DuBois also suggested that blacks have a “double consciousness”. Blacks feel caught between two identities: one black, and one American. These two identities divert blacks’ attention from fulfilling either identity to its fullest extent. It also places undue mental stress on African-Americans to keep switching identities to match their circumstances (Farganis 180). Several years later, Erving Goffman, another symbolic interactionalist, contributed his theory of Dramaturgy. Goffman stated that each one of us has a “back stage” and a “front stage”.
The “back stage” is who we really are when we think we are not being judged. Goffman categorizes this as a accurate identity. The “front stage” is the act we put on for the rest of society to see. This is what Goffman labels a fabricated identity (Farganis 360). There are four steps to managing a fabricated identity. First, one must control the setting. Then, an individual puts on a personal front. Next, one will play the part they have created. And finally, the individual must manage the audience (Farganis 366-367).

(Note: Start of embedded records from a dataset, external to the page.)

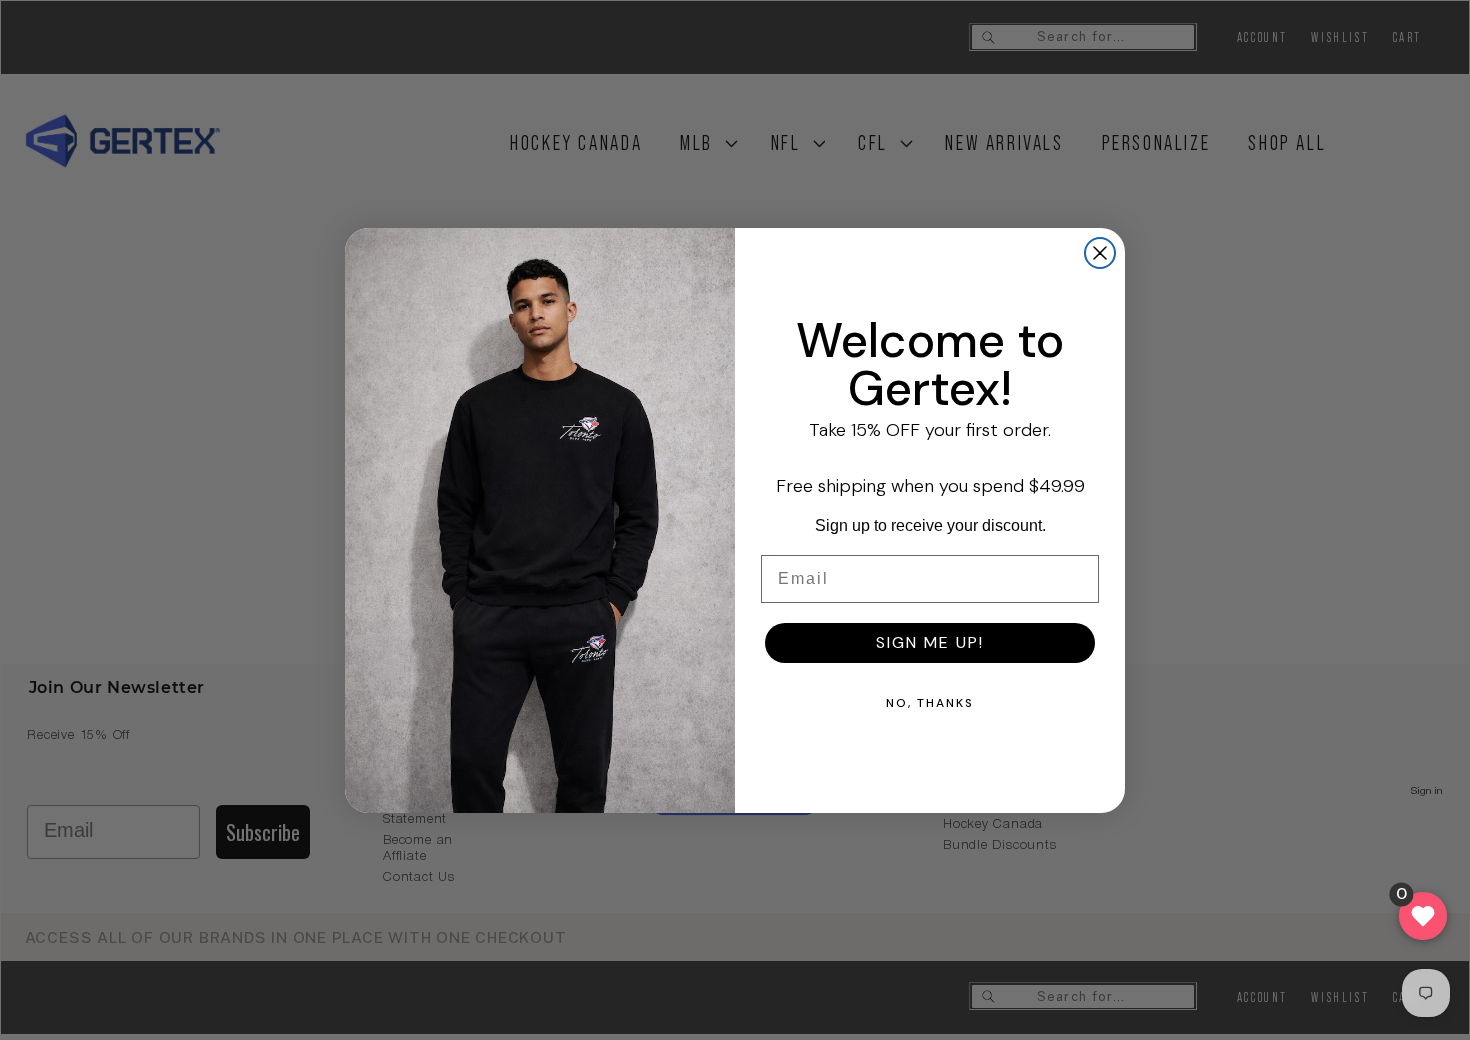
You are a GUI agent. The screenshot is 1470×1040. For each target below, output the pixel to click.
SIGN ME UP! (930, 642)
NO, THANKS (930, 703)
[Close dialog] (1100, 253)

Another influential sociologist was Michele Foucault. He belonged to the new movement of Contemporary European Thought under the umbrella of Post-Modernism. Foucault suggested that over time, societies discourse, or presumed truths, have changed. For example, during the middle ages, society at large made the assumption that everything in the world could be explained through religion. However, during the enlightenment, the discourse of western thought shifted to look towards science for an answer to all phenomena (Faganis 411).

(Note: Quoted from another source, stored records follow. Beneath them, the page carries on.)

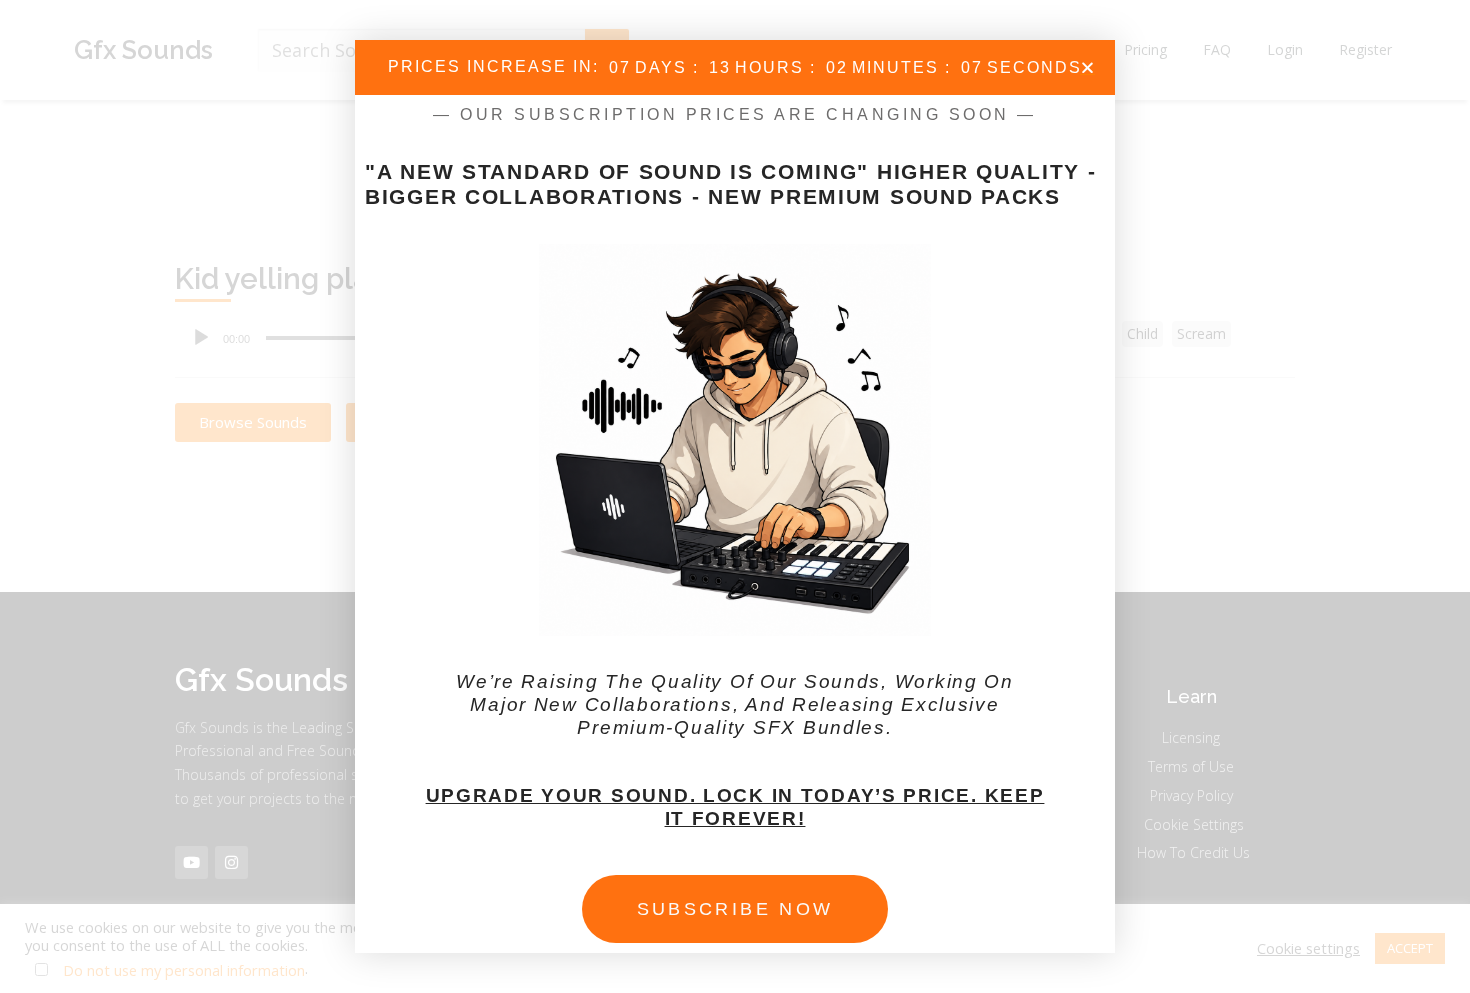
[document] (735, 496)
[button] (1087, 67)
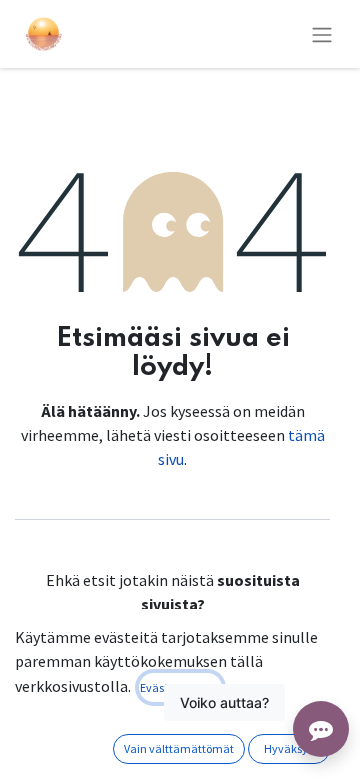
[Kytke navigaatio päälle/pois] (322, 34)
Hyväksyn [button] (289, 748)
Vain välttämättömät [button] (179, 748)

In post-modernism, sociologists propose that there are no ultimate truths that science, religion, or any other institution can define (Farganis 413). At the same time, Claude Levi-Strauss is studying language from an anthropological standpoint. His major contribution to the field is through his inclination to approach linguistics from a structuralist point of view. Levi-Strauss asserts that language should be studied to discover the underlying structures that create societies. Previous theorist such as Boas thought language was important to study because it showed how we categorize the world (McGee and Warms 335).
Around this time, Sally Slocum is attempting to perform a Feminist Critique. Female anthropologists and sociologist of the past had too often focused on the importance of men in society and glossed over the contributions of women. Slocum pointed out that women are second class citizens in most societies because of their association with nature which was seen as untamed and therefore dangerous. Men were associated with culture because they were the controllers of culture. This created an image of men as being the more civilized of the two genders.

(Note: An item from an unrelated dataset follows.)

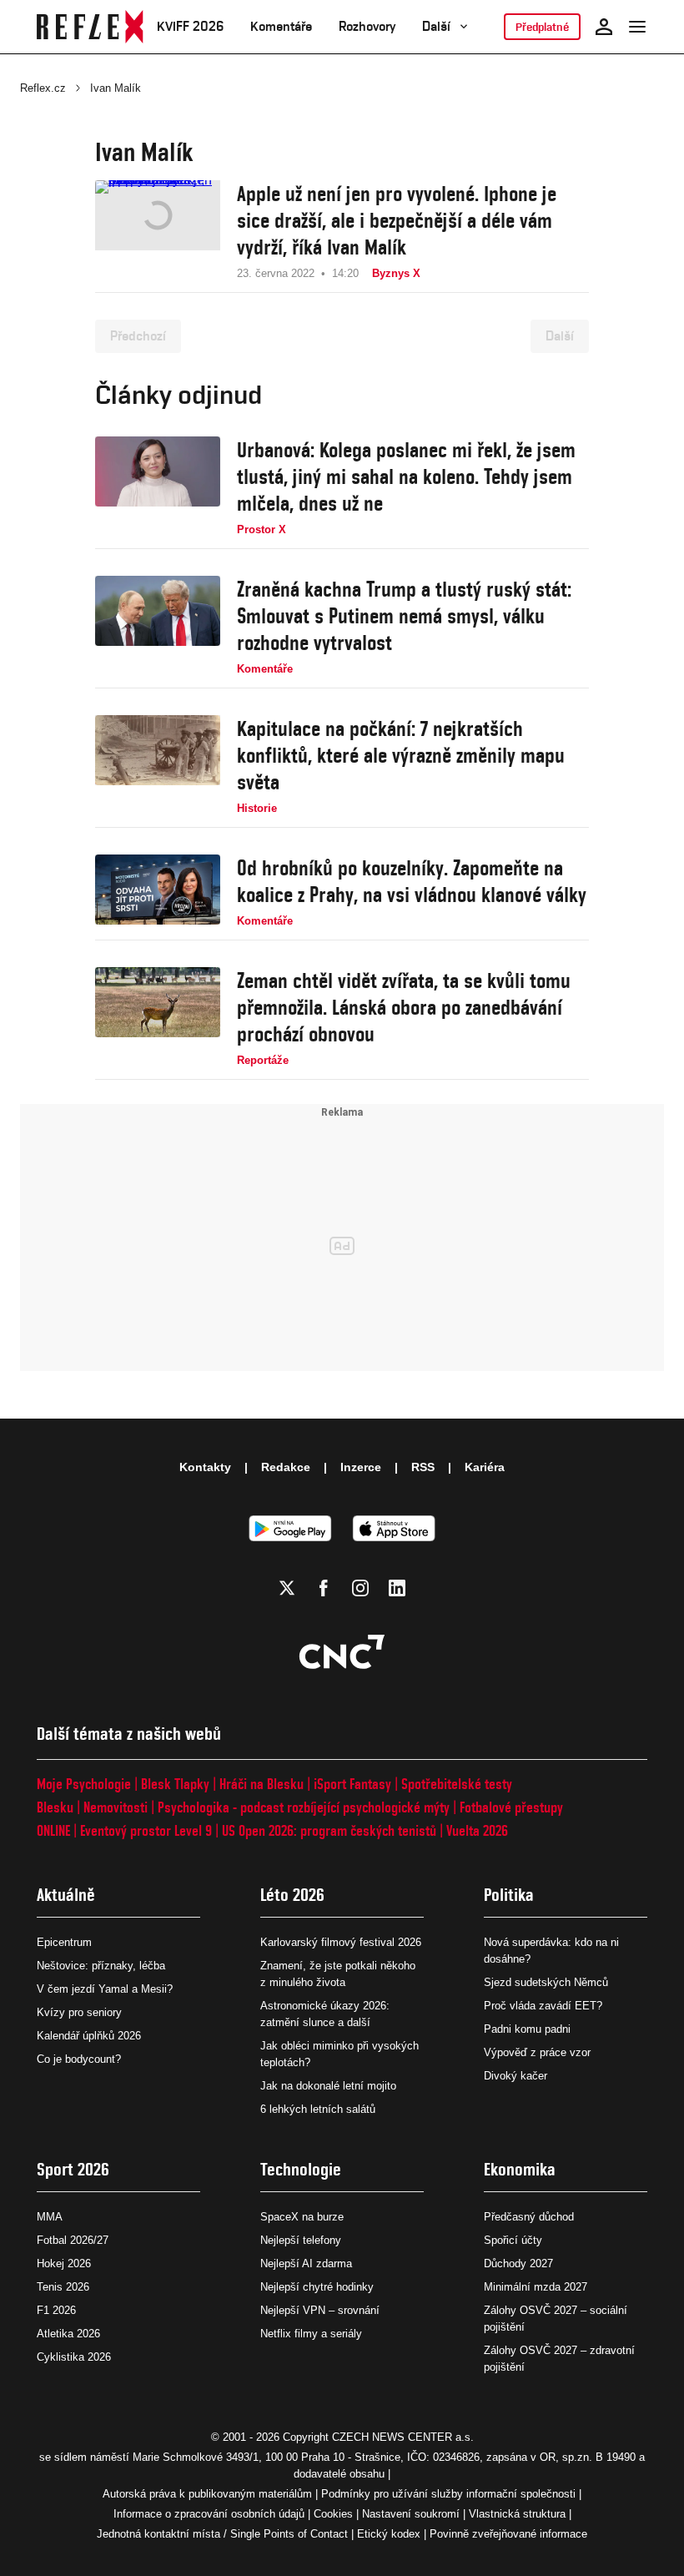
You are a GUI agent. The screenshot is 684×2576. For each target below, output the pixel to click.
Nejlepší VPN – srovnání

Women were aligned with nature because of their ability to bear children and the work they commonly did producing, instead of killing as men often did (McGee and Warms 419). These anthropologists and sociologists of the past have provided current thinkers with a basis for further research and exploration. Today, Anthropology and Sociology are growing fields of interest across the world. Thousands of anthropologists and sociologists chip away at life’s major questions every day. As the canon of literature grows, human beings grow closer and closer towards self-actualization.